We validate this metric on some hand-manipulated cases. In the figure blow, we choose a moving ground truth bbox that is close to static bbox. We double its size and make a shift for its center location so that after this manipulation, this anchor box also include the points in another static bbox. We evaluate the variance metric for this case before and after manipulation, and find that the variance metric after is higher than before, which validates our idea.

After we have this metric for each anchor box, we can train the classification branch either using policy gradient methods or using some representation learning methods (although we switch gears to another direction later and did not finish this part).

Methods for the regression branch

The idea to improve the orientation estimation is embarrassingly simple. We have an initial estimation that is regressed by a 3D object detector say CenterPoint. We have an estimation from the scene flow (the average of the flow vector). At test time, if we are confident about the estimation from scene flow, we directly replace the initial estimation with this one. The concept figure is as below.

For evaluation metrics, we use the Average Orientation Error, one of the True Positive metrics in nuScenes dataset, since the mAP metric in nuScenes does not account for the orientation, and only rely on the center of a predicted bbox.

In order to filter out the “reliable” scene flow vector, we use several filters: we get rid of the case when there are few points in a bbox, when it is a static object (the norm of average flow vector is small), when the variance of the scene flow vectors within a bbox is large.

In the end, we get an improvement on the orientation on the remaining bboxs, as shown in the table below.

Self-supervised Shape completion

When navigating in urban environments, many of the objects that we need to track and avoid are heavily occluded. Planning and tracking using these partial scans can be quite inaccurate. The aim of this work is to complete these partial point clouds, giving us a full understanding of the object’s geometry using only partial and noisy observations. Previous methods achieve this with the help of complete, ground-truth annotations of the target objects, which are available only for simulated datasets. However, such ground truth is unavailable for diverse, real-world LiDAR data. In this work, we present a self-supervised point cloud completion algorithm, which is trained only on partial scans without assuming access to complete, ground-truth object model annotations. Our method achieves this via inpainting.
This work was done in collaboration with Himangi Mittal and Brian Okorn at RPAD Lab, CMU.

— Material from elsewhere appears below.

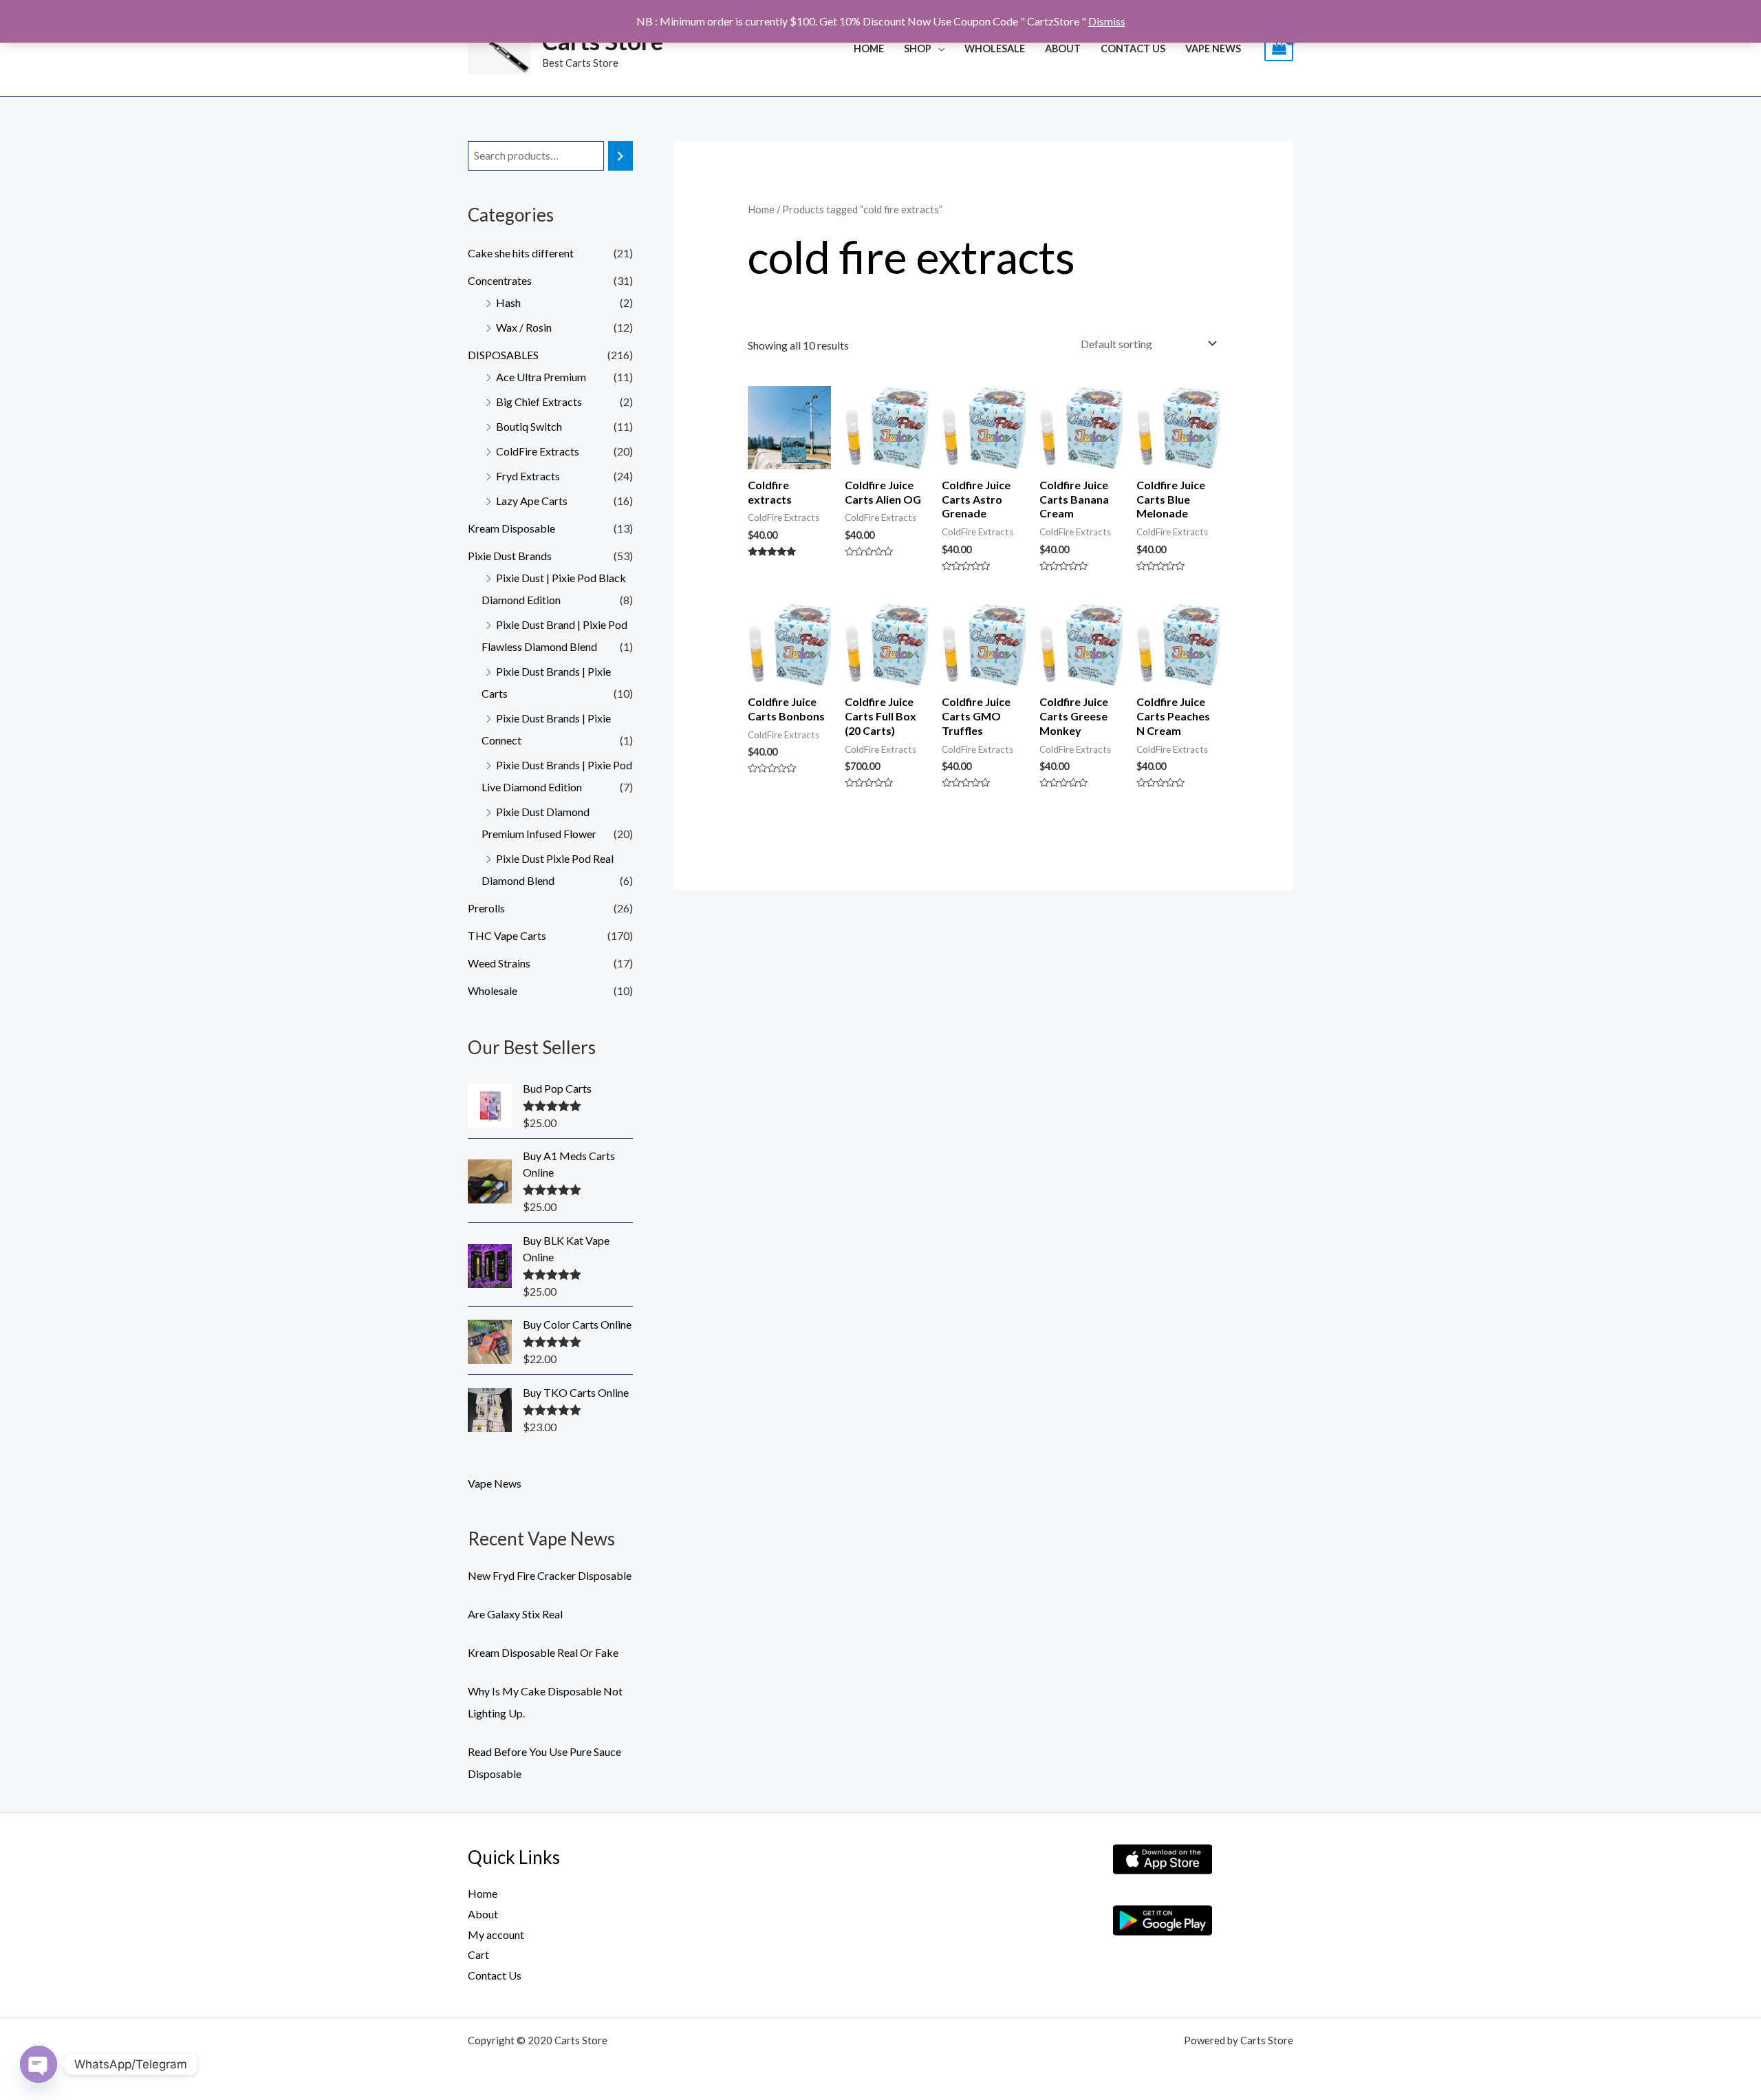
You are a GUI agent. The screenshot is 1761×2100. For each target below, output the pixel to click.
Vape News (1213, 48)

Figure: The network takes a canonicalized input partial point cloud which is subjected to artificial occlusions through region dropout. The multi-scale encoder aggregates the local and global features of this cloud into a combined encoding P. Our multi-scale decoder uses this encoding to generate a completed point cloud, supervised at both the global and local levels using only partial point clouds

In summary:
1. A novel inpainting-based self-supervised algorithm that enables the network to learn to fill missing local regions in an incomplete point cloud without the need for a ground-truth complete point cloud.
2. Multi-scale encoder-decoder based architecture, partitions the canonicalized point clouds to learn a combination of local and global shape priors to reduce overfitting and better generalize to unseen point clouds.
3. The approach outperforms existing methods for self-supervised point cloud completion when evaluated on the ShapeNet and SemanticKITTI datasets.